Pergunta

I'm currently getting a bit more into SEO beside working the normal agency development I do all day. My question now is, since I didn't find a suiting answer on several German and International SEO Blogs, including Matt Cutts Blog and Videos on YouTube, is there a maximum length or optimal length for <a>'s titles?

For example:

<a href="http://www.yourlink.com">Click here</a>

It's a bad example because first you're not using any title, and second you're using a generic "Click here" as link text.

Another one:

<a href="http://www.yourlink.com" title="TopicXYZ explained on BlogName">See more about Topic XYZ on BlogName</a>

Sounds good and suiting for me, it describes the content to find on the target link.

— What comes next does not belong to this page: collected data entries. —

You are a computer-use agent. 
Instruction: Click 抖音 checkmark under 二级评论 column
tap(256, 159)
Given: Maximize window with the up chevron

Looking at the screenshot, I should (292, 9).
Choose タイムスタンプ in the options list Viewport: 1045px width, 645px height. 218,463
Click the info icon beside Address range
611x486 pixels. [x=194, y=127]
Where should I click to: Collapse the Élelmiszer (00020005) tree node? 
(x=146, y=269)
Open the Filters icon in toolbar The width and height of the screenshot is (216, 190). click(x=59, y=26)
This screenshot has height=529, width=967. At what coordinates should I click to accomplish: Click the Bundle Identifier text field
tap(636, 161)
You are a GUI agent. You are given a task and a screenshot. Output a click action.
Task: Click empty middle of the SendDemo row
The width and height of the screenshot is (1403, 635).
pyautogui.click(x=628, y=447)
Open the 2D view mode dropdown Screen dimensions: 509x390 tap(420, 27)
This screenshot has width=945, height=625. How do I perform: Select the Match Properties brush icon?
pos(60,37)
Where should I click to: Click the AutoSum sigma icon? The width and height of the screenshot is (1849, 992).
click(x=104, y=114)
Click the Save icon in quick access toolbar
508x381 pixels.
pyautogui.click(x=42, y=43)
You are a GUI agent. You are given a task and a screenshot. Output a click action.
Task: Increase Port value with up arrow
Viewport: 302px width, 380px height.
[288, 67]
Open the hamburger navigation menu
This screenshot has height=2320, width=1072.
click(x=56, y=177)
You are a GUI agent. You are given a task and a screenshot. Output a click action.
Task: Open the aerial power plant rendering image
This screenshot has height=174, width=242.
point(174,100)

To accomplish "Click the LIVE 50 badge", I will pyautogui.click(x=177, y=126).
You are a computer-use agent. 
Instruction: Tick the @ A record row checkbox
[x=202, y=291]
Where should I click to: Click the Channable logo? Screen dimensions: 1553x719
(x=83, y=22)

But what if the title lenght reaches more than (ex.) 70 chars? Does Google penalize it or has any guidance for that?

Foi útil?

Solução

There does not seem to be any evidence of Google using the value of a title attribute in an a element at all. The blog entry Does Adding A Title On My Links Help With Ranking? says this rather emphatically. My quick test (with a quoted string of words that appears in a title attribute in a site of mine that has been in Google indexes for a long time) gave no hit, even though both the linking and linked page can easily be found using key words that appear in their content.

It is not likely that this will change, since title attributes could easily be targets for spamdexing if search engines used them. Moreover, the popularity of such attributes in authoring is decreasing; authors tend to use “CSS tooltips” instead.

So the title attribute in a is irrelevant to search engines. You need to formulate the link text so that it is meaningful when taken in isolation.